__Exercise prompt__
Copy each line of the records below that mentions the word "Expand".
-- Dataset content follows --
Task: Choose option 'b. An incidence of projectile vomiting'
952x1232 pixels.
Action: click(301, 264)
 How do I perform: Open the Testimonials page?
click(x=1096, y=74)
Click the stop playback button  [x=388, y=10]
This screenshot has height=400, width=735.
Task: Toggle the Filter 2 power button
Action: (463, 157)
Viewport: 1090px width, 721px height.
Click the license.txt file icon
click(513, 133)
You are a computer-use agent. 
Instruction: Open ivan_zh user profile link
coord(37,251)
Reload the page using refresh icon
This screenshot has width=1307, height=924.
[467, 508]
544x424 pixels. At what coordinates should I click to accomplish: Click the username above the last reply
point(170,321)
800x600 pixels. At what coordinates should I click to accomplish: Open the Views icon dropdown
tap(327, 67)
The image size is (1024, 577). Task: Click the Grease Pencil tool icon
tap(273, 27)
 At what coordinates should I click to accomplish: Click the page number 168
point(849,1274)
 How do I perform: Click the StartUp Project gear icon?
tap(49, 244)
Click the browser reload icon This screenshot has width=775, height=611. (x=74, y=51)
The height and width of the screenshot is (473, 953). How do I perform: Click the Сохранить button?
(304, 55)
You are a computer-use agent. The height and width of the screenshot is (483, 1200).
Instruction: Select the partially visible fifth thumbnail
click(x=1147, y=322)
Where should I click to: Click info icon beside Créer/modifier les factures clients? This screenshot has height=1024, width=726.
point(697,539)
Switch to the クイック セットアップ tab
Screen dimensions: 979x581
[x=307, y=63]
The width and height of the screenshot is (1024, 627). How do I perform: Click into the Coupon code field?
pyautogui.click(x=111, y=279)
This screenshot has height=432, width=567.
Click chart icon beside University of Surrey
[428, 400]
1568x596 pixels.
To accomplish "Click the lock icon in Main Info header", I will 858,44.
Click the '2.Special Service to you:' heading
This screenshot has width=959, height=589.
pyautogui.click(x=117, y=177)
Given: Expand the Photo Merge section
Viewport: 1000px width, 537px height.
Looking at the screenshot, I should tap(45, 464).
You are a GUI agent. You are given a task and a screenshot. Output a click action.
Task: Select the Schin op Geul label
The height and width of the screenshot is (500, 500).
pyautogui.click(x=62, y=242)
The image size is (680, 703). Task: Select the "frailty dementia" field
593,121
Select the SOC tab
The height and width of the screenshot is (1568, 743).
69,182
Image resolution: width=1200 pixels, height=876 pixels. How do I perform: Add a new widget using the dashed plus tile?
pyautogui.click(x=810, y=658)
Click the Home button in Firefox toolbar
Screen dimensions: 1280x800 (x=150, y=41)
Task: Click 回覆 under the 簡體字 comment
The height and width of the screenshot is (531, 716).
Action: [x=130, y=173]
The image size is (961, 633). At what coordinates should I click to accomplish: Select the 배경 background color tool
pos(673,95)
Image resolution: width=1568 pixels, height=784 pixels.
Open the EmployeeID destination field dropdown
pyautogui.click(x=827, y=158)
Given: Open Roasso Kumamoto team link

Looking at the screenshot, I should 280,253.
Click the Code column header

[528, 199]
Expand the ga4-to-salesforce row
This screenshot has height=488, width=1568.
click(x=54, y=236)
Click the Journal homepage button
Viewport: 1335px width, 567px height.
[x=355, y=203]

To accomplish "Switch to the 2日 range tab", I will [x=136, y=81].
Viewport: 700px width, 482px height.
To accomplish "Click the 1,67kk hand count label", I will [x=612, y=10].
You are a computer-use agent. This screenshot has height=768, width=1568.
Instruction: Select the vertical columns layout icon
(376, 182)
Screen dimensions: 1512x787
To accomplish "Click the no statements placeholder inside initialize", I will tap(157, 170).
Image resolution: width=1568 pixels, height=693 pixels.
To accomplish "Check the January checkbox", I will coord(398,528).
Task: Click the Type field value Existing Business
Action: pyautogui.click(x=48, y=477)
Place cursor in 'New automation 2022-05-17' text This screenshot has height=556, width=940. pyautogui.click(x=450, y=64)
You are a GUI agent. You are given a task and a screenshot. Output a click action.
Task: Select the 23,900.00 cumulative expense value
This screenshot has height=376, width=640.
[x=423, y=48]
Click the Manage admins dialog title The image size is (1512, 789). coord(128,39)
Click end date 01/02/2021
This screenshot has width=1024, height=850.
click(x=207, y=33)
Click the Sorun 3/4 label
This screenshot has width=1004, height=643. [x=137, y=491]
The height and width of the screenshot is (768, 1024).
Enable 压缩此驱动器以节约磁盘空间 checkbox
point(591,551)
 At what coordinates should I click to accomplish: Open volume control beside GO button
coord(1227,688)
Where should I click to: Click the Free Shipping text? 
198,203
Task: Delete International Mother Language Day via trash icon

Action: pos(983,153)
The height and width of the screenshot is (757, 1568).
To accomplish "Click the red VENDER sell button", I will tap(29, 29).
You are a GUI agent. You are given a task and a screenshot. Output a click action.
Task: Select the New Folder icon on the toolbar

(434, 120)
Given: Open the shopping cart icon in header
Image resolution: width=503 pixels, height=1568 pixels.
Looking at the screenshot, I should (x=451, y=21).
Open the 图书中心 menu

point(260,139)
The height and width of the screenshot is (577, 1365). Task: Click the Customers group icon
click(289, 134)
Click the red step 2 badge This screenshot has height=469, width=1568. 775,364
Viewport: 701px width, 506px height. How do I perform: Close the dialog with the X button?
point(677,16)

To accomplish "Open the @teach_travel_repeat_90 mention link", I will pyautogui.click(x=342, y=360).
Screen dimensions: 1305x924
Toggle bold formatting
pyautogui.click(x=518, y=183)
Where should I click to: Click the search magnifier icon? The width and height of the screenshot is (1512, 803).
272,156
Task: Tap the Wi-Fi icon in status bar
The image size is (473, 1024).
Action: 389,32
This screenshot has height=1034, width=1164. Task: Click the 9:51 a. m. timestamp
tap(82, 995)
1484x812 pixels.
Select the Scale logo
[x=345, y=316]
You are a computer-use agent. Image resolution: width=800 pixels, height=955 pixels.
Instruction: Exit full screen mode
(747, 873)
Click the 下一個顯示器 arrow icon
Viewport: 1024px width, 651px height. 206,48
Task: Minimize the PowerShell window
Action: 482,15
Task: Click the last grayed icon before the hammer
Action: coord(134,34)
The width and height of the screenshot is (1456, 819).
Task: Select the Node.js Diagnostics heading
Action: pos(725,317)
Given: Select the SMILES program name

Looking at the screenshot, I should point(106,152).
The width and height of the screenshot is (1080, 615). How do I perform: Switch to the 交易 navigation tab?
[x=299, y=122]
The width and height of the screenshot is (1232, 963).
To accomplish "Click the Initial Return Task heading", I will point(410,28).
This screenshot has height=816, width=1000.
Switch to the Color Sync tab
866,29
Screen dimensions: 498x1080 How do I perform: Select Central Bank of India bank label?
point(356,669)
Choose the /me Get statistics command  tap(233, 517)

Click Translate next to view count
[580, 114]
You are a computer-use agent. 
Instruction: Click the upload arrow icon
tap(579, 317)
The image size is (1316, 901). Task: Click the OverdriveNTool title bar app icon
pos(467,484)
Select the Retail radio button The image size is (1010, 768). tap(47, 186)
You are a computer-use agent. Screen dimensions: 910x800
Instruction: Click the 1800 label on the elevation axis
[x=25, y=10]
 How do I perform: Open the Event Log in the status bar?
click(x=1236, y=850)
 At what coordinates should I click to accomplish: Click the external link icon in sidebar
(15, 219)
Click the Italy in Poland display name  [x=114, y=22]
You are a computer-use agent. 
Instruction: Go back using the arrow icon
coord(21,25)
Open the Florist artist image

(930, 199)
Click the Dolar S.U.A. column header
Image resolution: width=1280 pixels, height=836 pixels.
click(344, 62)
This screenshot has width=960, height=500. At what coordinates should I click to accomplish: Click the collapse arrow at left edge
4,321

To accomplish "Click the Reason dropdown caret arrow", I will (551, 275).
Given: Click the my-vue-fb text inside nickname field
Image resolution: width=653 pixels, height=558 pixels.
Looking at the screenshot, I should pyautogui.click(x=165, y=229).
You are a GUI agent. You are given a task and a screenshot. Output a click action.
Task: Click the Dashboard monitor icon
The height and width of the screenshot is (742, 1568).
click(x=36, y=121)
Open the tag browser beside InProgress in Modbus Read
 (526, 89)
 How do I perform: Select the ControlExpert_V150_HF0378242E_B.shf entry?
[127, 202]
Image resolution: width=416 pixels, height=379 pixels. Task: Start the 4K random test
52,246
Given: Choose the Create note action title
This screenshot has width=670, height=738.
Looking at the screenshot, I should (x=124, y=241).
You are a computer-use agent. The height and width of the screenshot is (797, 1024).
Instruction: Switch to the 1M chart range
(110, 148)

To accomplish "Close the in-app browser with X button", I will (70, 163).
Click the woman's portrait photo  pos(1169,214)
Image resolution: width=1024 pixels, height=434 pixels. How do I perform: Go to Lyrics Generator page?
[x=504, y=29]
-- Dataset content concluded --
__Finished task__
Given: Expand the Photo Merge section
Expand the ga4-to-salesforce row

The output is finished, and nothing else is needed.